The same thing works in relationships. Sometimes our significant other or someone close to us may do or say something that affects us. Instead of taking it personally, think of a memory that you shared that makes you feel good about your relationship. Keeping positive memories on hand is a great thing to have in your personal growth toolbox.
5.) Realize It’s Not About You. Some People Are Just Dumb.

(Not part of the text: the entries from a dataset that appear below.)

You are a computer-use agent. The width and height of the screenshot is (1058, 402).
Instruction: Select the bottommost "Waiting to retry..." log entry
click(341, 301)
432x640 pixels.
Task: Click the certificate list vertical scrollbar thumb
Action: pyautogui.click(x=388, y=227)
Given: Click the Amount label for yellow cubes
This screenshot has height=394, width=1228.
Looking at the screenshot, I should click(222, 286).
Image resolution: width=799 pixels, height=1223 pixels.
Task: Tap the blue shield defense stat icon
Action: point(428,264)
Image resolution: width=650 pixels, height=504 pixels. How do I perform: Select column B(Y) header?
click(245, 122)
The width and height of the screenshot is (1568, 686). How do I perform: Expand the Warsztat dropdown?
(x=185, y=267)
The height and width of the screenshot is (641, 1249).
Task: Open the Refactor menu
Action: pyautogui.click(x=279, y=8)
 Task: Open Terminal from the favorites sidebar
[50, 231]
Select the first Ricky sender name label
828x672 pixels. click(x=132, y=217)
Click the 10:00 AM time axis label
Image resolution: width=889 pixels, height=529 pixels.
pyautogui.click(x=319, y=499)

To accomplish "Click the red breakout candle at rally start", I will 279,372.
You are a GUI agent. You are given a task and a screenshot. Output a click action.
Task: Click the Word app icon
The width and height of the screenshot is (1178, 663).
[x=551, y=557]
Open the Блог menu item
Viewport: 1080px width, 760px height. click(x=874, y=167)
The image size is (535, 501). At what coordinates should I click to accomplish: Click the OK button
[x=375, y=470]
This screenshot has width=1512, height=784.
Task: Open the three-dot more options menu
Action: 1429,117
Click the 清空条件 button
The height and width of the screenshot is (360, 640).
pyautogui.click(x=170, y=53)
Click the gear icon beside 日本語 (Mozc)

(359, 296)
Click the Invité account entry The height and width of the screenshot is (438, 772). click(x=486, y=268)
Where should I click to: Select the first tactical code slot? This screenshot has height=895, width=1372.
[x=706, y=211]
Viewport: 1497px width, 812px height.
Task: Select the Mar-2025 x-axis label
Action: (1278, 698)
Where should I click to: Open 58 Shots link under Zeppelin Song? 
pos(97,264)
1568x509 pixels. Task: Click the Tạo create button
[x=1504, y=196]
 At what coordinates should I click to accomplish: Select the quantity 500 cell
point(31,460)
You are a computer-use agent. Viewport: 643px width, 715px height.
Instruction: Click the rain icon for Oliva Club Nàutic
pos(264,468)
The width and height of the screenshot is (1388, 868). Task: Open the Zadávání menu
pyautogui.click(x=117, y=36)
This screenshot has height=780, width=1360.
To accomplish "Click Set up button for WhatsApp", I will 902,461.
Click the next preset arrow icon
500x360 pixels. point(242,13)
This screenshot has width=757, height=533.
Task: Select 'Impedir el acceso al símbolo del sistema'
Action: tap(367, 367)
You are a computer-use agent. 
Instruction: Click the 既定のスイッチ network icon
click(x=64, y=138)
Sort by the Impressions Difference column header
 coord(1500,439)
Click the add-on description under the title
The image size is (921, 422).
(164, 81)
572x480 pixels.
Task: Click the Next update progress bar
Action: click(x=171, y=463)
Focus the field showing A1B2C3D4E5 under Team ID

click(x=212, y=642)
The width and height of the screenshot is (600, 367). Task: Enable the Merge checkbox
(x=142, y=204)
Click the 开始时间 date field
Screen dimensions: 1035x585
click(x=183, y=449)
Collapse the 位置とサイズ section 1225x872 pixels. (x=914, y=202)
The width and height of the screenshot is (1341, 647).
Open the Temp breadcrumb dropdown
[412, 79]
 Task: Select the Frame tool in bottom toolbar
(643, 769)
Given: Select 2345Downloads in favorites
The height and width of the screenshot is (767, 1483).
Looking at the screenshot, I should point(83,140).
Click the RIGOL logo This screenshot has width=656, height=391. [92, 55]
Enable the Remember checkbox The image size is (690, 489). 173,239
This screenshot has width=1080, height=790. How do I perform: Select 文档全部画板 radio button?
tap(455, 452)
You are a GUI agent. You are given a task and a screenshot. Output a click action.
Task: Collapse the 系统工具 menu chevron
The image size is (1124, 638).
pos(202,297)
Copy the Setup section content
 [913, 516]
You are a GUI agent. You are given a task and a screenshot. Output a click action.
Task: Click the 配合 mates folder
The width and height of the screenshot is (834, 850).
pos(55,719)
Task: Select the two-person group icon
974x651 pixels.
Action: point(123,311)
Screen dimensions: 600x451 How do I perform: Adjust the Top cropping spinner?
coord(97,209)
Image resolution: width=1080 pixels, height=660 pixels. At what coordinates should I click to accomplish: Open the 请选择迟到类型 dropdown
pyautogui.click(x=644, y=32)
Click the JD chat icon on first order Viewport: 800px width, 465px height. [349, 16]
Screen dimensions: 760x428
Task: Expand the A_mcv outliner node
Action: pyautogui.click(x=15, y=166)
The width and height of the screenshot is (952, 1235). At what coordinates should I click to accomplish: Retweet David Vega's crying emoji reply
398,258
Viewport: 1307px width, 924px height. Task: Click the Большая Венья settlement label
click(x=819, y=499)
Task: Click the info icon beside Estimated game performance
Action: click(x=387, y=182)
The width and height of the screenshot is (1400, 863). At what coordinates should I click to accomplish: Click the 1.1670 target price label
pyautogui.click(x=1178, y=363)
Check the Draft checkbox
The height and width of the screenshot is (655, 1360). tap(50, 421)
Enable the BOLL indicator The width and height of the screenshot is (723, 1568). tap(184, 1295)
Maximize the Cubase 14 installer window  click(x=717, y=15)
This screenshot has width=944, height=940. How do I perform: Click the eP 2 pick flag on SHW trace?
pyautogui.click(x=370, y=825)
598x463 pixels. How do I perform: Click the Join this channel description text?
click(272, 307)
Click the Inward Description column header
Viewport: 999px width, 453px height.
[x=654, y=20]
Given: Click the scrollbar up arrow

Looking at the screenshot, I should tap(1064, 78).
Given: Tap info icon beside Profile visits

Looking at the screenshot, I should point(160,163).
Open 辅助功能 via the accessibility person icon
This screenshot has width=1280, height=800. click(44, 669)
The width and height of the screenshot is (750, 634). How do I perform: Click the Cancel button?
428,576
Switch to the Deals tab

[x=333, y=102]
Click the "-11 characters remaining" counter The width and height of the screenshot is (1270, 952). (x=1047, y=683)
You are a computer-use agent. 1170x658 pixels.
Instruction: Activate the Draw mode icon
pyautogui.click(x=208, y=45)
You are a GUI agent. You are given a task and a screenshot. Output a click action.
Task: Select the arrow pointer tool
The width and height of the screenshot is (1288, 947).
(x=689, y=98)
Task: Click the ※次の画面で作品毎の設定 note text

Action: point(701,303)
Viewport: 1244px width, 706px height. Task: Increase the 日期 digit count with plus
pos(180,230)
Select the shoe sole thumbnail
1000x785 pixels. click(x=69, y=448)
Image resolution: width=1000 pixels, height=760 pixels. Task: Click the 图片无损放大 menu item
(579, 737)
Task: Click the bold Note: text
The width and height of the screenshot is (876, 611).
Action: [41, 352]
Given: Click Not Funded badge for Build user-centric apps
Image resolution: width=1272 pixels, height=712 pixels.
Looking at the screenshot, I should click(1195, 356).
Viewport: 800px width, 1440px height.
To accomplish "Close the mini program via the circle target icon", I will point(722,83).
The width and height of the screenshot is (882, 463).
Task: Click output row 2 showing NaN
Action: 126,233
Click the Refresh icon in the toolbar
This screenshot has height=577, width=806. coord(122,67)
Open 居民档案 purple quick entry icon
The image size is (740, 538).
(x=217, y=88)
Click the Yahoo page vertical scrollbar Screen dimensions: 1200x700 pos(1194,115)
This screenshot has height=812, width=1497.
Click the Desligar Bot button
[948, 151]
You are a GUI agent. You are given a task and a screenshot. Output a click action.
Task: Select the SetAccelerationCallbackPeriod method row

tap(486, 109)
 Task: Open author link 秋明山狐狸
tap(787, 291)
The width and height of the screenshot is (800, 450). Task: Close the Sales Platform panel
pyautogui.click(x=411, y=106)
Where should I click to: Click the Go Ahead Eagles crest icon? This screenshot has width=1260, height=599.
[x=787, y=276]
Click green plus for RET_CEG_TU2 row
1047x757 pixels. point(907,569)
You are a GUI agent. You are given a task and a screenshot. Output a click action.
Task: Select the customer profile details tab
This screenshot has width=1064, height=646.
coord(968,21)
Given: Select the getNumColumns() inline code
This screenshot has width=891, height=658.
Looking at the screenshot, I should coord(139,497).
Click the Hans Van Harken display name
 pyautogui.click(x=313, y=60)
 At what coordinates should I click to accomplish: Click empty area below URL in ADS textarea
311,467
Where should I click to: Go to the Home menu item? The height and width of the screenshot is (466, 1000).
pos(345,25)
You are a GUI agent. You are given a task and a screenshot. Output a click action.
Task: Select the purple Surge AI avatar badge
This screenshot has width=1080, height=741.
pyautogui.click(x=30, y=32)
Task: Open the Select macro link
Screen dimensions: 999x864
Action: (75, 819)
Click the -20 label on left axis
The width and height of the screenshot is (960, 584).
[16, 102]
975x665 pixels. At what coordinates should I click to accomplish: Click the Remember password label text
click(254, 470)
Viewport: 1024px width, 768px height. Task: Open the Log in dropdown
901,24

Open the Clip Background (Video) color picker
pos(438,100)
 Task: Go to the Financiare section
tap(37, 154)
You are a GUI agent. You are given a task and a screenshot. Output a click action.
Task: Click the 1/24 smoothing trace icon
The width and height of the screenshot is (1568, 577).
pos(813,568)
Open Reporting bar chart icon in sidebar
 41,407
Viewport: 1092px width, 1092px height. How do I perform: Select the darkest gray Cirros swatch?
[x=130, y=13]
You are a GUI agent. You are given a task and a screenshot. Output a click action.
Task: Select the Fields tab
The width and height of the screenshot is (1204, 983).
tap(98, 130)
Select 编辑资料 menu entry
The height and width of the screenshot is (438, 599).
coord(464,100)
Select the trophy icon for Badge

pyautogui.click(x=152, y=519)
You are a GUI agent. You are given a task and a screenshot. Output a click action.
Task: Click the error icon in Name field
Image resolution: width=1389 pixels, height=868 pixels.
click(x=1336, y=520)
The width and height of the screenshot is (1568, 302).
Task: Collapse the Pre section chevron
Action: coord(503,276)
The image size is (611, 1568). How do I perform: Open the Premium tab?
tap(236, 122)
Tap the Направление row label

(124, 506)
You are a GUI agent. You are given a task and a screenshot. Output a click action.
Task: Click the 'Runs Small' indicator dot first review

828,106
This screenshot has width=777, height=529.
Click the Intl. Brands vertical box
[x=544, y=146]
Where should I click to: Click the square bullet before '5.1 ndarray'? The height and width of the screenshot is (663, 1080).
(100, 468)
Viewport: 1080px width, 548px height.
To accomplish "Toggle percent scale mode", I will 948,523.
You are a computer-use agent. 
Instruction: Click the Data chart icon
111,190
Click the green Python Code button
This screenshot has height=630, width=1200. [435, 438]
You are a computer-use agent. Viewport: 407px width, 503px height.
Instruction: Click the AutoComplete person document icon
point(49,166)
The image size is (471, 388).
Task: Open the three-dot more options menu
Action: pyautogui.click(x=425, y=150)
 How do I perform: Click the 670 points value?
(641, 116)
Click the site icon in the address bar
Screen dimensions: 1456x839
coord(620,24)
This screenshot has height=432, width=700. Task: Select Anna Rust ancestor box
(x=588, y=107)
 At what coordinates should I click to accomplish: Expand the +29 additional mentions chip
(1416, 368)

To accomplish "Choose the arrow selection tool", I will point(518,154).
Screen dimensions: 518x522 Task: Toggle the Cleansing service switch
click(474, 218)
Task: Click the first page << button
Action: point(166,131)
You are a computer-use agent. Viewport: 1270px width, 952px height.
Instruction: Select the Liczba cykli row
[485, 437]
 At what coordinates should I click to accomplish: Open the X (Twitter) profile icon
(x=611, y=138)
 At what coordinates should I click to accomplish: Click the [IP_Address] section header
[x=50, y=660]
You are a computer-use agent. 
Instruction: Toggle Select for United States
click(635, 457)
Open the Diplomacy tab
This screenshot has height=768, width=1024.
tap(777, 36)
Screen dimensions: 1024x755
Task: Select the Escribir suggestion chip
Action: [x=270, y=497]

When confronted with situations that you may take personally, it most likely is not intentional. Some people do not have the same manners as you and are not as kind or thoughtful. Just shake your head, and move on. Trying to figure out why they are that way or did what they did is a waste of energy. It’s also a control issue on your part. See #3. In most cases, it’s just the way they are. If they are rude to you, they are probably rude to everyone. If they ride you in the slow lane, they ride everyone. Most people don’t spend time thinking of ways to ruin your day. If they are, then it should be obvious that they are the ones with the major issues. Most times, however, some people are just dumb and insensitive. It’s not about you.
Taking things personally is something we all do at times, but we don’t have to be plagued with it. You have the power to let things slide off of you like water off a duck’s back. Think of how great that would be! Implement these 5 habits and your life will become less stressed, your days will be less frustrating, and you can use more of your energy to focus on things that matter.